- _What is being asked_
Write out the UFO sighting article below word for word, from "Of all the people" up to and including "city of 2,000.".

- _Text excerpt_
■ ■ ■ ■
Policemen sighting ibvestigated by MUFON, USA, 2004:

This article was published in the daily newspaper Post-Tribune, Merrillville, Indiana, USA, on Tuesday, January 13, 2004.

See also the original article about this sighting.

UFO sighting might make Huntington next Roswell

Tuesday, jan. 13, 2004

I know a few people from Huntington, the town that gave us Dan Quayle.

The Huntingtonian I know best is my fishing buddy, Rex, who has farmed near Huntington all his life.

Of all the people I know, Rex may the most level-headed. The ups and downs of farming — which are controlled by such imponderables as temperature, rainfall and grain prices — would drive me crazy, but Rex takes as it comes, accepting both the good and the bad with a shrug and a smile.

So when Huntington was in the news recently for an event that most would find difficult to swallow, I used Rex as my yardstick for the sensibility of those who witnessed something odd in the sky above the city of 2,000.
■ ■ ■ ■
- _Data segment_
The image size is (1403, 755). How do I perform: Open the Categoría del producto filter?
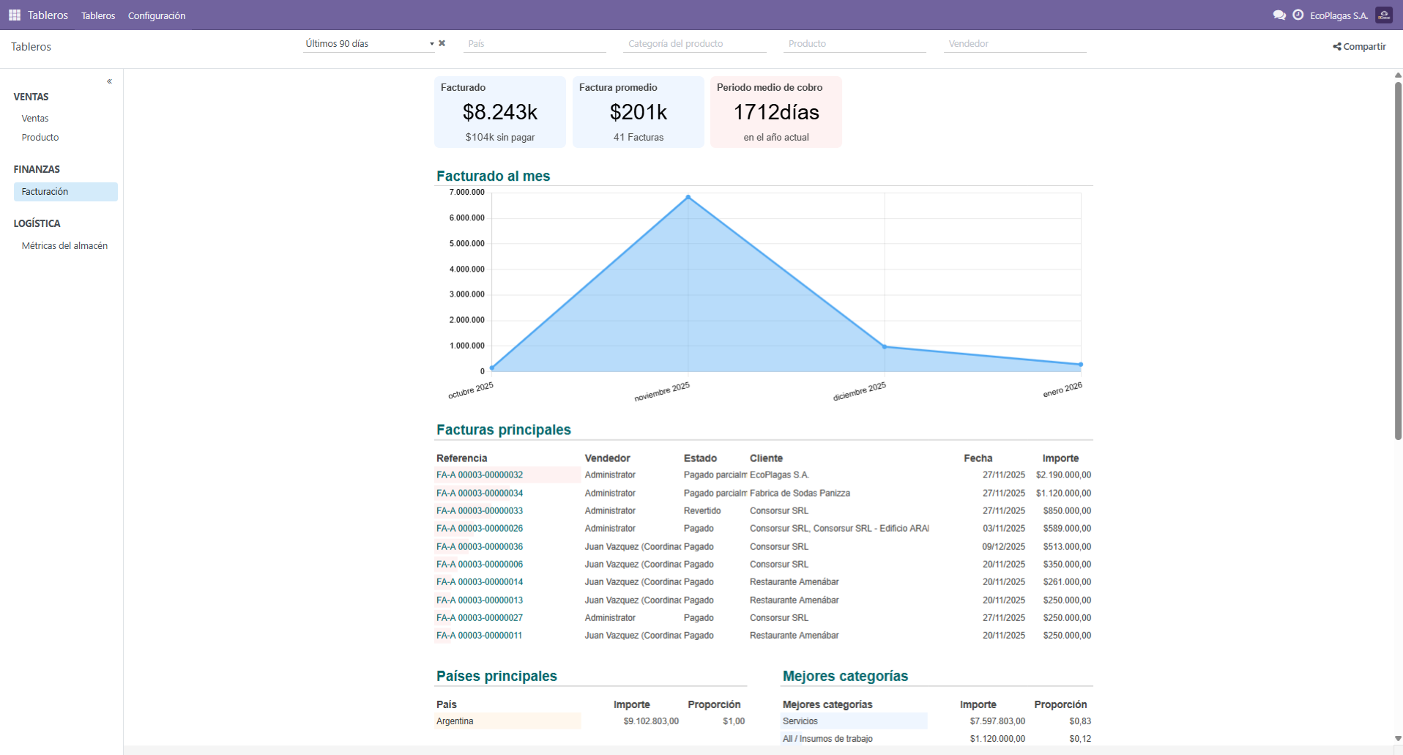pyautogui.click(x=694, y=44)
■ ■ ■ ■
- _Result below_
Of all the people I know, Rex may the most level-headed. The ups and downs of farming — which are controlled by such imponderables as temperature, rainfall and grain prices — would drive me crazy, but Rex takes as it comes, accepting both the good and the bad with a shrug and a smile.

So when Huntington was in the news recently for an event that most would find difficult to swallow, I used Rex as my yardstick for the sensibility of those who witnessed something odd in the sky above the city of 2,000.